Provider Configuration
provider "kubernetes" {
host = aws_eks_cluster.test_eks_cluster.endpoint
cluster_ca_certificate = base64decode(aws_eks_cluster.test_eks_cluster.certificate_authority[0].data)
token = data.aws_eks_cluster_auth.test_cluster_auth.token
}
Apply Error
Error: Post "http://localhost/apis/storage.k8s.io/v1/storageclasses": dial tcp 127.0.0.1:80: connect: connection refused
Scenario C:
During terraform destroy
, the EKS cluster is destroyed before other objects and resources that depend on it. When a provider (or other parts of the configuration) use data sources, those data sources are trying read from a cluster that no longer exists and the remaining objects are not destroyed.
Provider Configuration
provider "kubernetes" {
host = data.aws_eks_cluster.cluster.endpoint
cluster_ca_certificate = base64decode(data.aws_eks_cluster.cluster.certificate_authority[0].data)
token = data.aws_eks_cluster_auth.cluster.token
}
provider "helm" {
kubernetes {
host = data.aws_eks_cluster.cluster.endpoint
cluster_ca_certificate = base64decode(data.aws_eks_cluster.cluster.certificate_authority[0].data)
token = data.aws_eks_cluster_auth.cluster.token
}
}
Destroy Error
[ERROR] unknown instance ...
...
[ERROR] [Configure]: Failed to load config:=" <nil> "
...
[DEBUG] module.test-eks.kubernetes_config_map.test: apply errored, but we're indicating that via the Error pointer rather than returning it:
Delete "http://localhost/api/v1/namespaces/aws-test/configmaps/aws-test":
dial tcp 127.0.0.1:80: connect: connection refused
...
[DEBUG] module.test-eks.kubernetes_cluster_role.test[0]: Destroying... [id=real.id]
[DEBUG] module.test-eks.kubernetes_csi_driver.test: Destroying... [id=real.id2]
[DEBUG] module.test-eks.helm_release.test[0]: apply errored, but we're indicating that via the Error pointer rather than returning it:
Kubernetes cluster unreachable: invalid configuration: no configuration has been provided, try setting KUBERNETES_MASTER environment variable
Overview of possible solutions (if applicable)
Solution A:
In this case, the host
EKS Cluster was being created during the same terraform run. The EKS Cluster needs to be created in its own run and be recorded in a state file of its own. This is the only way to guarantee that the EKS Cluster will be ready before it can be referenced inside the Kubernetes provider block. Once the EKS Cluster is available, retry to see if the GET
is successful.
Solution B:
After adding an exec {...} sub-block inside of the provider block, the PUT
is successful. Some cloud providers have short-lived authentication tokens that can expire relatively quickly. To ensure the Kubernetes provider is receiving valid credentials, an exec-based plugin can be used to fetch a new token before initializing the provider.
provider "kubernetes" {
host = data.aws_eks_cluster.cluster.endpoint
cluster_ca_certificate = base64decode(data.aws_eks_cluster.default.certificate_authority[0].data)
exec {
api_version = "client.authentication.k8s.io/v1beta1"
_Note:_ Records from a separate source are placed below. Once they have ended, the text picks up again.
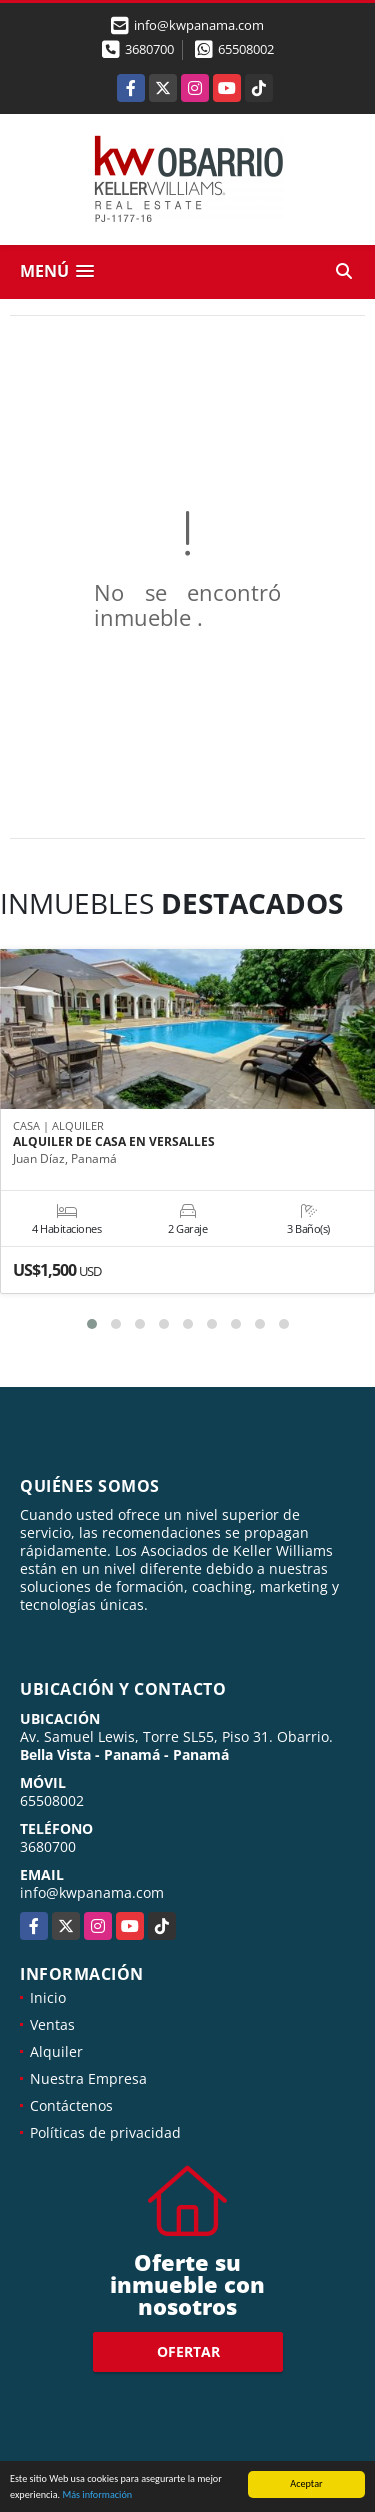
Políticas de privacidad (105, 2132)
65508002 (246, 49)
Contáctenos (71, 2105)
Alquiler (56, 2051)
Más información (97, 2495)
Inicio (48, 1997)
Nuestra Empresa (88, 2078)
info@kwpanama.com (92, 1892)
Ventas (52, 2024)
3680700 (149, 49)
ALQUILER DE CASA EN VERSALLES (114, 1142)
args = ["eks", "get-token", "--cluster-name", var.cluster_name]
command = "aws"
}
}
Solution C:
In some situations, the EKS Cluster is destroyed before the remaining objects that rely on the cluster and the data sources may be trying to read from a cluster that no longer exist. This is known to occur regardless if a depends_on
of the EKS Cluster block exists inside the remaining resources.
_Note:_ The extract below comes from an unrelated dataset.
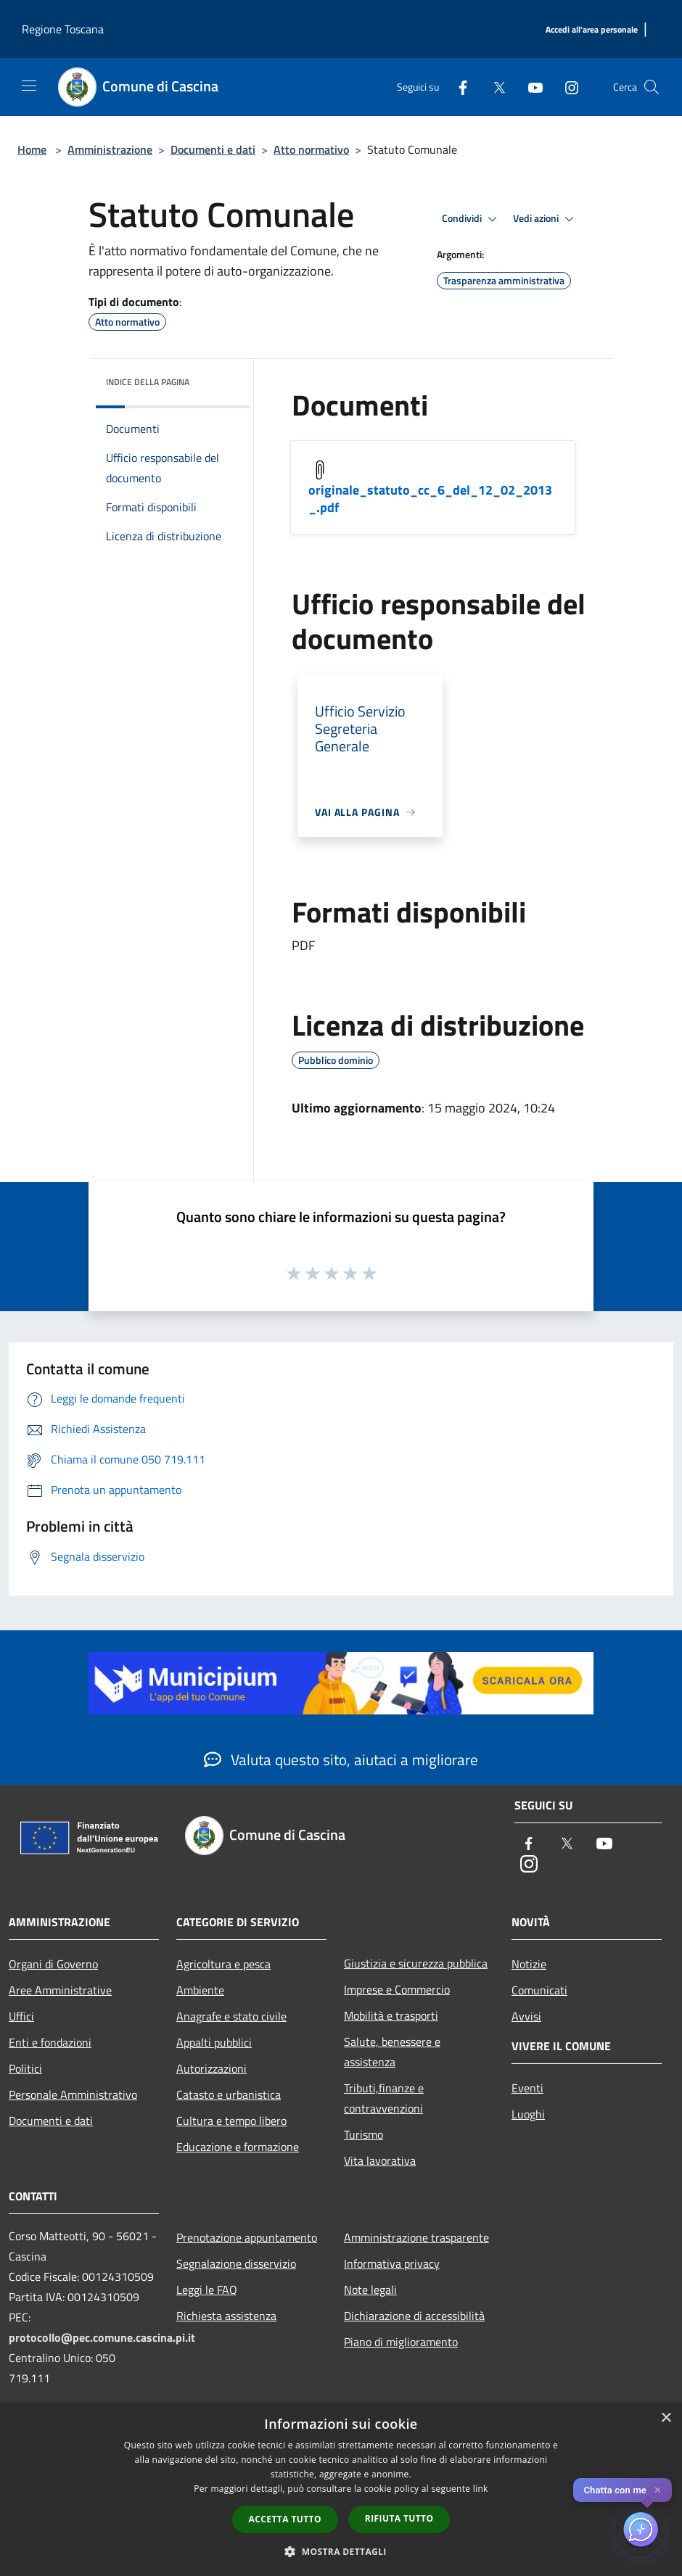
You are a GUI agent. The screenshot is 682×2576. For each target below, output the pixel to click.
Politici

To resolve this, destroy the EKS resources last in a multi-destroy approach. An example of a multi-destroy approach would be to add `prevent_destroy` on the EKS Cluster to protect the cluster from being destroyed too soon. From there, the EKS Cluster block can be removed from the configuration to be destroyed in the next run.
Targeted destroys would also work in this scenario, but it may be too time consuming depending on the number of resources (e.g. terraform destroy -target
).
Important Information
Single-apply workflows are not a reliable way of deploying Kubernetes infrastructure with Terraform. We strongly recommend separating the EKS Cluster from the Kubernetes resources. They should be deployed in separate runs, and recorded in separate state files. For more details, please refer to this GitHub issue.